▶ _DATA IN THIS EXERCISE_:
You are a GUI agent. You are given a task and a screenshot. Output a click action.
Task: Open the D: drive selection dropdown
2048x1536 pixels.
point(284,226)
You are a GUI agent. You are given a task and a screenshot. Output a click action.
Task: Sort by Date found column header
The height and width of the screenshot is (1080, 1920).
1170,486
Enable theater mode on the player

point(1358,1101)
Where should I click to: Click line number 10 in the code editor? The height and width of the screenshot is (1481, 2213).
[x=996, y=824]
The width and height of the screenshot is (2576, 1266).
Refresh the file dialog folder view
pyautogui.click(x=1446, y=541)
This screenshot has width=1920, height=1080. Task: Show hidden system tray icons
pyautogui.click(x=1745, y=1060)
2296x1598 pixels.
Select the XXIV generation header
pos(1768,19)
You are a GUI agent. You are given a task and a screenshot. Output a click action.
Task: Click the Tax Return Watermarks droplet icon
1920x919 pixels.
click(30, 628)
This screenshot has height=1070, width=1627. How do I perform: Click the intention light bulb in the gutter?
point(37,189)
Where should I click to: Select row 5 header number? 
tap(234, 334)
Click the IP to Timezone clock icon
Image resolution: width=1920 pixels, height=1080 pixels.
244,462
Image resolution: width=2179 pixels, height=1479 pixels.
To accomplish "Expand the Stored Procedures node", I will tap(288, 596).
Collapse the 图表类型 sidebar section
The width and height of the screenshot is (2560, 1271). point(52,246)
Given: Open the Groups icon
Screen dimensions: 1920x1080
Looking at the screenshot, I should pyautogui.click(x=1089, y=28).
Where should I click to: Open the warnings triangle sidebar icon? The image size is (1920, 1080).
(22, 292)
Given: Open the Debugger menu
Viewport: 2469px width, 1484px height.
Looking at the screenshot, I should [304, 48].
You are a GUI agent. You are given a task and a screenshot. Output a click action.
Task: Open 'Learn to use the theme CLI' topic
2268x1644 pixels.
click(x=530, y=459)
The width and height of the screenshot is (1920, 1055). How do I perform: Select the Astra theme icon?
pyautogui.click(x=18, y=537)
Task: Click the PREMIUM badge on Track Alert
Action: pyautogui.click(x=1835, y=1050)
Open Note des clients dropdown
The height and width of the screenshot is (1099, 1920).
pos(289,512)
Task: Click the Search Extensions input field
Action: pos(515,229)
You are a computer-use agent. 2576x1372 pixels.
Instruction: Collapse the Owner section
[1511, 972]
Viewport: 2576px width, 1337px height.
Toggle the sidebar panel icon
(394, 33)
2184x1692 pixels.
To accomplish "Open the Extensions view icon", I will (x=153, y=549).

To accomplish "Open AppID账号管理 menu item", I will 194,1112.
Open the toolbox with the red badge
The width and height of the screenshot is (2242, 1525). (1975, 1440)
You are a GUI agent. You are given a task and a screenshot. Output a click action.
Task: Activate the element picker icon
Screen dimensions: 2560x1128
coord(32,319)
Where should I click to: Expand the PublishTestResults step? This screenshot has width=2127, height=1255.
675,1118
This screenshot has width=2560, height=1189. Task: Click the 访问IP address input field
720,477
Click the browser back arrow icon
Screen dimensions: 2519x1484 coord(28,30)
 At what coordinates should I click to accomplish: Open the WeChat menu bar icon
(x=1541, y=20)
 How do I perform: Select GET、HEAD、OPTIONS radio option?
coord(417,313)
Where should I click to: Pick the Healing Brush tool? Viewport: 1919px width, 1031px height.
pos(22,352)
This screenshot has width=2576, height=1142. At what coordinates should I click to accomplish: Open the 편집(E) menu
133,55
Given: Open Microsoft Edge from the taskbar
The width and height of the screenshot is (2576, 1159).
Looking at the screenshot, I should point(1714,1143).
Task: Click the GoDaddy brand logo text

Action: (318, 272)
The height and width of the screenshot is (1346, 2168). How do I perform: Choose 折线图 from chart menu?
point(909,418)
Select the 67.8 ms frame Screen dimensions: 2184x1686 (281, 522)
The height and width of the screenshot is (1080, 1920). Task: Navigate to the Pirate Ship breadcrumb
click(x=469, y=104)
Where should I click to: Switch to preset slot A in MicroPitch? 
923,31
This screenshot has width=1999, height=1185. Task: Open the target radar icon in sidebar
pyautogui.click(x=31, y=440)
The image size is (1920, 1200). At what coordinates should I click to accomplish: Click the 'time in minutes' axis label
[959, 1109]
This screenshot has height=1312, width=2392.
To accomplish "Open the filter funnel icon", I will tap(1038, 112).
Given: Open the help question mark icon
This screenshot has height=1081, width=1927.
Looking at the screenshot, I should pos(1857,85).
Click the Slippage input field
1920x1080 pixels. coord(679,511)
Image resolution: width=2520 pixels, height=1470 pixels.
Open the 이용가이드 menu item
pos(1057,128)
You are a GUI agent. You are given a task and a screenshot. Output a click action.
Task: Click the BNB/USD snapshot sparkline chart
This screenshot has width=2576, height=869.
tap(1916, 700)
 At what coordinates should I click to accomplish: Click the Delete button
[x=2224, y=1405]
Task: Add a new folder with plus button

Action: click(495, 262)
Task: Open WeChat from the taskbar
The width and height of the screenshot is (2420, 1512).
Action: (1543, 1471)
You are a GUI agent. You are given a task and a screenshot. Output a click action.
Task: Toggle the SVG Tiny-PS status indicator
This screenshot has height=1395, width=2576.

▶ _PROBLEM DETAILS_:
Give again each line shown above, keeping every word as it is.

▶ _EXPECTED ANSWER_:
You are a GUI agent. You are given a task and a screenshot. Output a click action.
Task: Open the D: drive selection dropdown
2048x1536 pixels.
point(284,226)
You are a GUI agent. You are given a task and a screenshot. Output a click action.
Task: Sort by Date found column header
The height and width of the screenshot is (1080, 1920).
1170,486
Enable theater mode on the player

point(1358,1101)
Where should I click to: Click line number 10 in the code editor? The height and width of the screenshot is (1481, 2213).
[x=996, y=824]
The width and height of the screenshot is (2576, 1266).
Refresh the file dialog folder view
pyautogui.click(x=1446, y=541)
This screenshot has width=1920, height=1080. Task: Show hidden system tray icons
pyautogui.click(x=1745, y=1060)
2296x1598 pixels.
Select the XXIV generation header
pos(1768,19)
You are a GUI agent. You are given a task and a screenshot. Output a click action.
Task: Click the Tax Return Watermarks droplet icon
1920x919 pixels.
click(30, 628)
This screenshot has height=1070, width=1627. How do I perform: Click the intention light bulb in the gutter?
point(37,189)
Where should I click to: Select row 5 header number? 
tap(234, 334)
Click the IP to Timezone clock icon
Image resolution: width=1920 pixels, height=1080 pixels.
244,462
Image resolution: width=2179 pixels, height=1479 pixels.
To accomplish "Expand the Stored Procedures node", I will tap(288, 596).
Collapse the 图表类型 sidebar section
The width and height of the screenshot is (2560, 1271). point(52,246)
Given: Open the Groups icon
Screen dimensions: 1920x1080
Looking at the screenshot, I should pyautogui.click(x=1089, y=28).
Where should I click to: Open the warnings triangle sidebar icon? The image size is (1920, 1080).
(22, 292)
Given: Open the Debugger menu
Viewport: 2469px width, 1484px height.
Looking at the screenshot, I should [304, 48].
You are a GUI agent. You are given a task and a screenshot. Output a click action.
Task: Open 'Learn to use the theme CLI' topic
2268x1644 pixels.
click(x=530, y=459)
The width and height of the screenshot is (1920, 1055). How do I perform: Select the Astra theme icon?
pyautogui.click(x=18, y=537)
Task: Click the PREMIUM badge on Track Alert
Action: pyautogui.click(x=1835, y=1050)
Open Note des clients dropdown
The height and width of the screenshot is (1099, 1920).
pos(289,512)
Task: Click the Search Extensions input field
Action: pos(515,229)
You are a computer-use agent. 2576x1372 pixels.
Instruction: Collapse the Owner section
[1511, 972]
Viewport: 2576px width, 1337px height.
Toggle the sidebar panel icon
(394, 33)
2184x1692 pixels.
To accomplish "Open the Extensions view icon", I will (x=153, y=549).

To accomplish "Open AppID账号管理 menu item", I will 194,1112.
Open the toolbox with the red badge
The width and height of the screenshot is (2242, 1525). (1975, 1440)
You are a GUI agent. You are given a task and a screenshot. Output a click action.
Task: Activate the element picker icon
Screen dimensions: 2560x1128
coord(32,319)
Where should I click to: Expand the PublishTestResults step? This screenshot has width=2127, height=1255.
675,1118
This screenshot has width=2560, height=1189. Task: Click the 访问IP address input field
720,477
Click the browser back arrow icon
Screen dimensions: 2519x1484 coord(28,30)
 At what coordinates should I click to accomplish: Open the WeChat menu bar icon
(x=1541, y=20)
 How do I perform: Select GET、HEAD、OPTIONS radio option?
coord(417,313)
Where should I click to: Pick the Healing Brush tool? Viewport: 1919px width, 1031px height.
pos(22,352)
This screenshot has width=2576, height=1142. At what coordinates should I click to accomplish: Open the 편집(E) menu
133,55
Given: Open Microsoft Edge from the taskbar
The width and height of the screenshot is (2576, 1159).
Looking at the screenshot, I should point(1714,1143).
Task: Click the GoDaddy brand logo text

Action: (318, 272)
The height and width of the screenshot is (1346, 2168). How do I perform: Choose 折线图 from chart menu?
point(909,418)
Select the 67.8 ms frame Screen dimensions: 2184x1686 (281, 522)
The height and width of the screenshot is (1080, 1920). Task: Navigate to the Pirate Ship breadcrumb
click(x=469, y=104)
Where should I click to: Switch to preset slot A in MicroPitch? 
923,31
This screenshot has width=1999, height=1185. Task: Open the target radar icon in sidebar
pyautogui.click(x=31, y=440)
The image size is (1920, 1200). At what coordinates should I click to accomplish: Click the 'time in minutes' axis label
[959, 1109]
This screenshot has height=1312, width=2392.
To accomplish "Open the filter funnel icon", I will tap(1038, 112).
Given: Open the help question mark icon
This screenshot has height=1081, width=1927.
Looking at the screenshot, I should pos(1857,85).
Click the Slippage input field
1920x1080 pixels. coord(679,511)
Image resolution: width=2520 pixels, height=1470 pixels.
Open the 이용가이드 menu item
pos(1057,128)
You are a GUI agent. You are given a task and a screenshot. Output a click action.
Task: Click the BNB/USD snapshot sparkline chart
This screenshot has width=2576, height=869.
tap(1916, 700)
 At what coordinates should I click to accomplish: Click the Delete button
[x=2224, y=1405]
Task: Add a new folder with plus button

Action: click(495, 262)
Task: Open WeChat from the taskbar
The width and height of the screenshot is (2420, 1512).
Action: (1543, 1471)
You are a GUI agent. You are given a task and a screenshot. Output a click action.
Task: Toggle the SVG Tiny-PS status indicator
This screenshot has height=1395, width=2576.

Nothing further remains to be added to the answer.